------ ИЗВЛЕЧЁННЫЙ ТЕКСТ

Козеллек предложил ту строгую оптику, которой мы будем стараться придерживаться: исторический персонаж и его действия должны быть поняты сначала в логике их собственного хронотопа. Поле опыта и горизонт ожиданий образуют ту современность (см. подробнее в главе 4), из которой должны быть поняты те или иные действия исторического персонажа и его мотивы. То, что с нынешних позиций может предстать как ошибка, в прежних обстоятельствах было просто одной из возможностей. Не то что нельзя применять к прежним событиям сегодняшнюю мерку, но тогда мы привносим в оценку знание, которого у тех субъектов еще не было. Поэтому важна последовательность и разделение операций: сначала понять действия персонажей в той «их» логике и лишь затем оценить в «этой» — нашей. При взгляде в прошлое наша оптика удваивается, и решения, условно, 1968 или 1988 года принимал не тот же самый Горбачев, который даст им оценку в 2011-м, диктуя стенографистке Ирине Вагиной главы книги «Наедине с собой».

Еще Козеллек считает, что История в том виде, как мы ее понимаем сегодня, только и началась где-то в XVII веке с догадки о том, что все могло бы быть совсем иначе. Эта мысль, кажущаяся нам такой очевидной, раньше эпохи модерна, пока век за веком повторялось, в общем, одно и то же, просто никому не пришла бы в голову. В Привольном для Миши Горбачева история началась лишь тогда, когда он сделал выбор и рванул в Москву, а иначе вся его жизнь крутилась бы на одном и том же месте изо дня в день и из года в год, как, наверное, жизнь большинства друзей и возлюбленных его юности.

------------

ЗАДАНИЕ 1: Перепишите, пожалуйста, записи: всё от строки с «Open help icon» вниз до конца записей, включая обе границы, заменив «total impressions» на «daily clicks» и больше ничего не меняя.

------ ВХОДНЫЕ ДАННЫЕ

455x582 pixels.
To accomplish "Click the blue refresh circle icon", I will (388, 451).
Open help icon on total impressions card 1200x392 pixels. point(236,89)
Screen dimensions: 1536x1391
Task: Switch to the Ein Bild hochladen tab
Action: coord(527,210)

------------

ЗАДАНИЕ 2: Почему, согласно тексту о Козеллеке, действия исторического персонажа нужно сначала понять в его собственной логике и лишь потом оценивать с нынешних позиций? Ответьте в одном–трёх предложениях.

ПРАВИЛЬНЫЙ ОТВЕТ 1:
Open help icon on daily clicks card 1200x392 pixels. point(236,89)
Screen dimensions: 1536x1391
Task: Switch to the Ein Bild hochladen tab
Action: coord(527,210)

ПРАВИЛЬНЫЙ ОТВЕТ 2: Если сразу применять сегодняшнюю мерку, мы привносим в оценку знание, которого у тех людей ещё не было. То, что сейчас может выглядеть ошибкой, в прежних обстоятельствах было просто одной из возможностей.